Marcus did a lot of hissing, swatting and growling. I assume this is because he wasn't socialized as a kitten. We got him when he was 6 weeks old from the Humane Society. He wasn't in a cage with any other kittens so no kitten to kitten socialization and he was already full grown by the time we got Ellie. 
They get along okay now though every once in awhile, Marcus will hiss and growl at him. Oliver is like the annoying younger brother to them. He likes to throw his weight around (18 pounds vs 12-13 pounds) and sit on them.

So slow introduction, isolation, if you can scent swapping. Maybe even letting them see each other but through a window/screen door. It can be difficult to get cats to accept new cats into their territory.

Edit: Sorry, didn't read it was for a foster! We had a kitten we fostered years ago (trapped her in the parking lot) when we only had Marcus and Ellie. We kept her in the bathroom for most of the time. We did let her out every once in awhile, but the other cats chased her around a lot (she was still small) so we didn't ever keep her out.


----------



## Jennifer1 (Mar 31, 2012)

She's here.
I have her set up in a spare room. She seems pretty friendly, she will let me pet her but isn't inclined to come out from under the bed yet.

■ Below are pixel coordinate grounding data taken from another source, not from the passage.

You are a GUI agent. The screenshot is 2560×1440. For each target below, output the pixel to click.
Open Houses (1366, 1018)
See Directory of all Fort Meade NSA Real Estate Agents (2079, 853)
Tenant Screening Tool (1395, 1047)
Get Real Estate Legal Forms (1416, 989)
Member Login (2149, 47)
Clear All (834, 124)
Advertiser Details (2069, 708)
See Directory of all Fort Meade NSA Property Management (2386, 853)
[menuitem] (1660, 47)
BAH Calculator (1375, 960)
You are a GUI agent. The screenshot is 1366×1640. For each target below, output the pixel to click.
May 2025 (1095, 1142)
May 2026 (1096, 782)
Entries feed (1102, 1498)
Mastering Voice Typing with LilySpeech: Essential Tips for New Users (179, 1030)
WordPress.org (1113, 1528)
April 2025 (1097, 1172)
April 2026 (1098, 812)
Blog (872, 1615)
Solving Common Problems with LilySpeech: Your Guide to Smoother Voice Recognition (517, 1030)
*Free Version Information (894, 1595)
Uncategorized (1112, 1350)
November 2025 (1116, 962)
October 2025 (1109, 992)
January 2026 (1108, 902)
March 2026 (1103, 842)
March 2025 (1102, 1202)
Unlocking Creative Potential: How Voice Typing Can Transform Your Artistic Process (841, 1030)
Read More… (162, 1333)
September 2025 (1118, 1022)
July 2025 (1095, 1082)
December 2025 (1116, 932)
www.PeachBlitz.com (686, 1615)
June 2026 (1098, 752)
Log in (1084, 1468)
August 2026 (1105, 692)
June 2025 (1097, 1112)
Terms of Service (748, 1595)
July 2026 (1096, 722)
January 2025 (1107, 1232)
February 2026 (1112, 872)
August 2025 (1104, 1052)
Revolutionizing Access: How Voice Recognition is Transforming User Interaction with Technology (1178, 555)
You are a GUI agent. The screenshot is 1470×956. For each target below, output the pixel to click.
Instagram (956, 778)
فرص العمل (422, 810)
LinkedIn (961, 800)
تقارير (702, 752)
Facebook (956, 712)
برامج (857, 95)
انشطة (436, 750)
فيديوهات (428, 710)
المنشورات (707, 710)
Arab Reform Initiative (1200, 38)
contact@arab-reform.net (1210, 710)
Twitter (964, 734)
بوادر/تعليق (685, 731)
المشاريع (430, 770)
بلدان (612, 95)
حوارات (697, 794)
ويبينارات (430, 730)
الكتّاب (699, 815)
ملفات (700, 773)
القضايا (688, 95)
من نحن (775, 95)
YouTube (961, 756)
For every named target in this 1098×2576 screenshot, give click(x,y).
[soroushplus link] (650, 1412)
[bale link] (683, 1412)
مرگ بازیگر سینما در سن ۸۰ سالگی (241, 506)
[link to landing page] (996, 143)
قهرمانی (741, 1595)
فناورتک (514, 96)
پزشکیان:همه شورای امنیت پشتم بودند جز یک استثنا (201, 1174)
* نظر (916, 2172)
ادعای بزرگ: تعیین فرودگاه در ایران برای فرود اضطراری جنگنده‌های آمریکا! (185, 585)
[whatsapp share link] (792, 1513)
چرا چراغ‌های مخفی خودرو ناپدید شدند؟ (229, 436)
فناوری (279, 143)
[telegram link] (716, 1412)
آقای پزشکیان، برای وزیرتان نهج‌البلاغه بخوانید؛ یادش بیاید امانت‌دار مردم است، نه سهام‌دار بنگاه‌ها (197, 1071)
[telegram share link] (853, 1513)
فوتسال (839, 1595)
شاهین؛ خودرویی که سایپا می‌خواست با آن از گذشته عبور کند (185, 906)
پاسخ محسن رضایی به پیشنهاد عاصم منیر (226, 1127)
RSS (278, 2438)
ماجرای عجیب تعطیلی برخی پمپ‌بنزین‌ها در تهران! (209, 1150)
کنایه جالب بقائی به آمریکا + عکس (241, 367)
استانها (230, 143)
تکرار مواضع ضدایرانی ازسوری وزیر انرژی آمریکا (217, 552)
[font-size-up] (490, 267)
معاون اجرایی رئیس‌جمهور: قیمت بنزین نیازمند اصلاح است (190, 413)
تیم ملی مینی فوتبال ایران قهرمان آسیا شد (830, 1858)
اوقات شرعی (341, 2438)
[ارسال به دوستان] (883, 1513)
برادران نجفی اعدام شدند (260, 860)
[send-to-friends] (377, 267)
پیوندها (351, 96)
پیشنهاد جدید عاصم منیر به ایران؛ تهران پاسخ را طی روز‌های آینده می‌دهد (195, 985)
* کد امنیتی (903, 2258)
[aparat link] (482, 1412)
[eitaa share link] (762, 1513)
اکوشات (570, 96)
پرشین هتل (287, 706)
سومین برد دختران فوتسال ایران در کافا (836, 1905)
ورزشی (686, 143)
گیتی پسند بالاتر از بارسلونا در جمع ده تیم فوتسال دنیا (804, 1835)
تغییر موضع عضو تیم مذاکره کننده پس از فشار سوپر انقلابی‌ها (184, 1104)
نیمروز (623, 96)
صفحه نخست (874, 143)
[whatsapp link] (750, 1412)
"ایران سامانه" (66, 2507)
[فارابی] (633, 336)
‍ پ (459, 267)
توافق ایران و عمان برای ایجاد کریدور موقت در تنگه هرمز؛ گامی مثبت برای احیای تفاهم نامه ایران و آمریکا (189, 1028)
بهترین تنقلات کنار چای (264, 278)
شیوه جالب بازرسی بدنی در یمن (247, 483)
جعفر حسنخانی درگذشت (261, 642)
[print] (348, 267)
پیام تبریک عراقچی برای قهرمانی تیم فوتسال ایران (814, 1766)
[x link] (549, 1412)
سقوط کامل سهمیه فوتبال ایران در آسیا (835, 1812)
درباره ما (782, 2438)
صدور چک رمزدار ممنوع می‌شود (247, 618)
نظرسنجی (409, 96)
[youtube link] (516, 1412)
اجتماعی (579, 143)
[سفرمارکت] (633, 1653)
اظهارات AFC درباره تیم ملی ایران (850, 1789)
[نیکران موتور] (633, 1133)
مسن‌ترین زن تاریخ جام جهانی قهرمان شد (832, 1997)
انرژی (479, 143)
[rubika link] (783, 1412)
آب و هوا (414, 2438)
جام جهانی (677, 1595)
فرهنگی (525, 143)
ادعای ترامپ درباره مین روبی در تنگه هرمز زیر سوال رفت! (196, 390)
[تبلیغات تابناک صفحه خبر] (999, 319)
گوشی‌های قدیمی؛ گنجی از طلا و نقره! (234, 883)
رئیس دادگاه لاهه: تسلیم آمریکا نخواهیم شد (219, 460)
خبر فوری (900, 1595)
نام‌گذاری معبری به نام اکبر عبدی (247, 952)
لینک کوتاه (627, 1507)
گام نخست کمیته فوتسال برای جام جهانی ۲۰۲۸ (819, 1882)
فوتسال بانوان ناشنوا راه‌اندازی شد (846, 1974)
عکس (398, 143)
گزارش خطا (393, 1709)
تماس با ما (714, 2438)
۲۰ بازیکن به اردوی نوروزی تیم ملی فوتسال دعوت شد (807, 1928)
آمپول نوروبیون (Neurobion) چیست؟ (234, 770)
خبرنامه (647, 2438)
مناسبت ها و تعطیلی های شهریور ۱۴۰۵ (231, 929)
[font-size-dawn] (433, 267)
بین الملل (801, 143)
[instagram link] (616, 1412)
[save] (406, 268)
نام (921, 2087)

My 2 boys are already sitting at the door meowing.


----------



## EChoe88 (Jun 1, 2014)

If they are already at the door meowing and not hissing or growling, it may be easier than I thought! I would still maybe give it a few days to get used to each others scents. Maybe feed both of your cats by the door to have the associate her scent with food. Then if you feel comfortable, let them meet each other.

Good luck! And so great of you to do this for them!


----------



## Jennifer1 (Mar 31, 2012)

My guys are super friendly outgoing cats. I've just never tried to have them meet another cat. She (foster Lily) is still under the bed.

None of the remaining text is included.